> **Required actions**
A. Please answer these from the function documentation below, one line each, marked (i), (ii), (iii):
(i) Which method is used to compute the stabilized correlations?
(ii) What does the cols argument specify?
(iii) What does the epsilon argument control?
B. Carry on with the function documentation for select_important_variables, starting after its last line.

> **Provided text**
◇ ◇ ◇ ◇
This function selects important variables from a dataset based on stabilized correlations computed using the Sinkhorn method.

select_important_variables(
  data,
  cols,
  threshold = 0.5,
  epsilon = 0.001,
  max_iter = 0,
  use_glasso = 0.1,
  least = FALSE,
  return_raw_importance = FALSE
)

Arguments

data

A data frame containing the variables.

cols

A character vector specifying which columns (variables) to consider.

threshold

Proportion of variables to select based on importance (default: 0.2).

epsilon

Convergence threshold for Sinkhorn iterations (default: 1e-3).

max_iter

Maximum number of Sinkhorn iterations (default: 100).
◇ ◇ ◇ ◇
> **Dataset extract**
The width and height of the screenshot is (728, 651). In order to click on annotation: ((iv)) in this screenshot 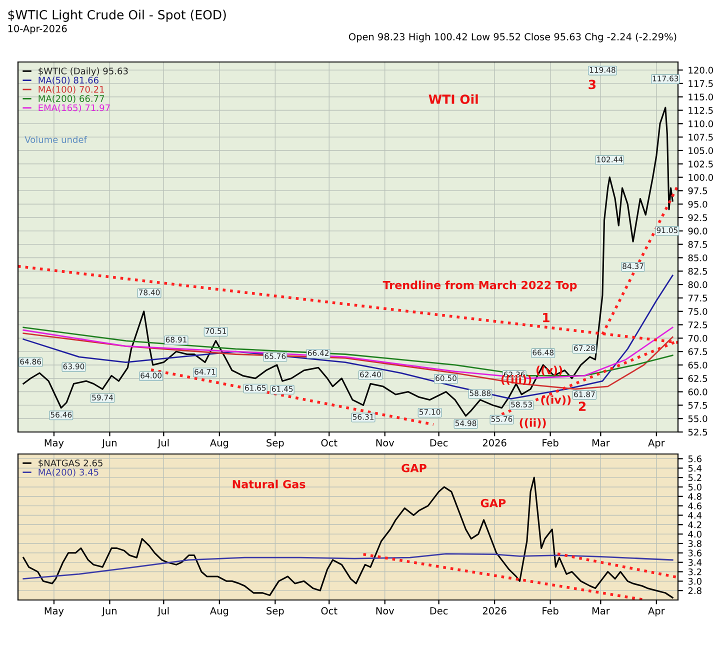, I will do `click(556, 400)`.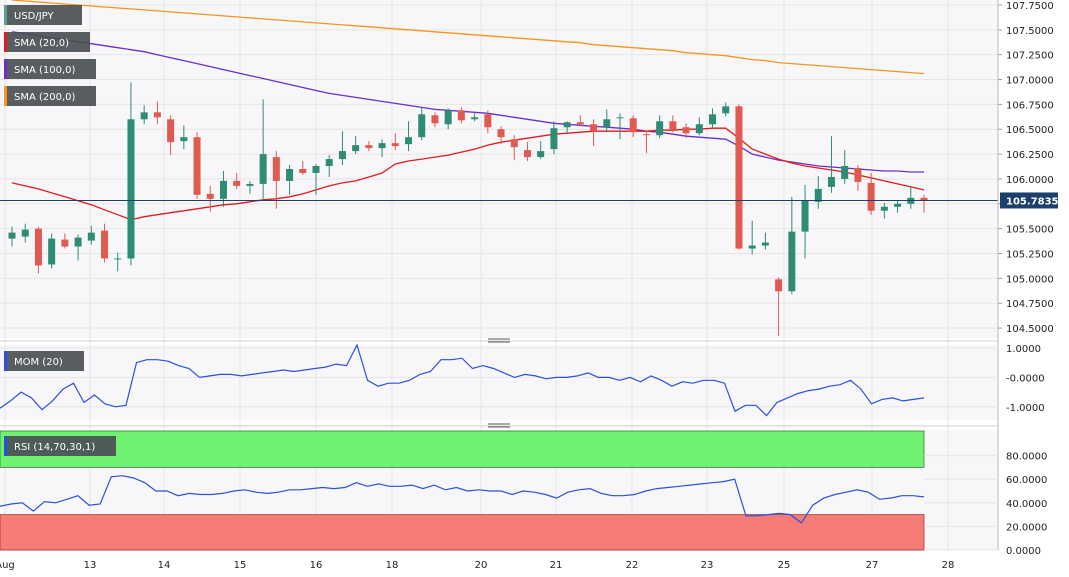 The height and width of the screenshot is (577, 1069). What do you see at coordinates (632, 566) in the screenshot?
I see `x-tick-label: 22` at bounding box center [632, 566].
◇ ◇ ◇ ◇
> **Results**
A.
(i) The Sinkhorn method.
(ii) Which columns (variables) to consider, given as a character vector.
(iii) The convergence threshold for Sinkhorn iterations.

B.
use_glasso

set a scalar greater than zero to use graphical LASSO; this parameter relates to sparseness levels

least

boolean take least explanatory (most uncorrelated) variables

return_raw_importance

boolean

Value

A character vector of selected variable names.

Examples

set.seed(123)
data <- data.frame(
  x1 = rnorm(100),
  x2 = rnorm(100),
  x3 = rnorm(100),
  x4 = rnorm(100)
)
selected_vars <- select_important_variables(data, 
 c("x1", "x2", "x3", "x4"), threshold = 0.3)
print(selected_vars)
#> [1] "x1"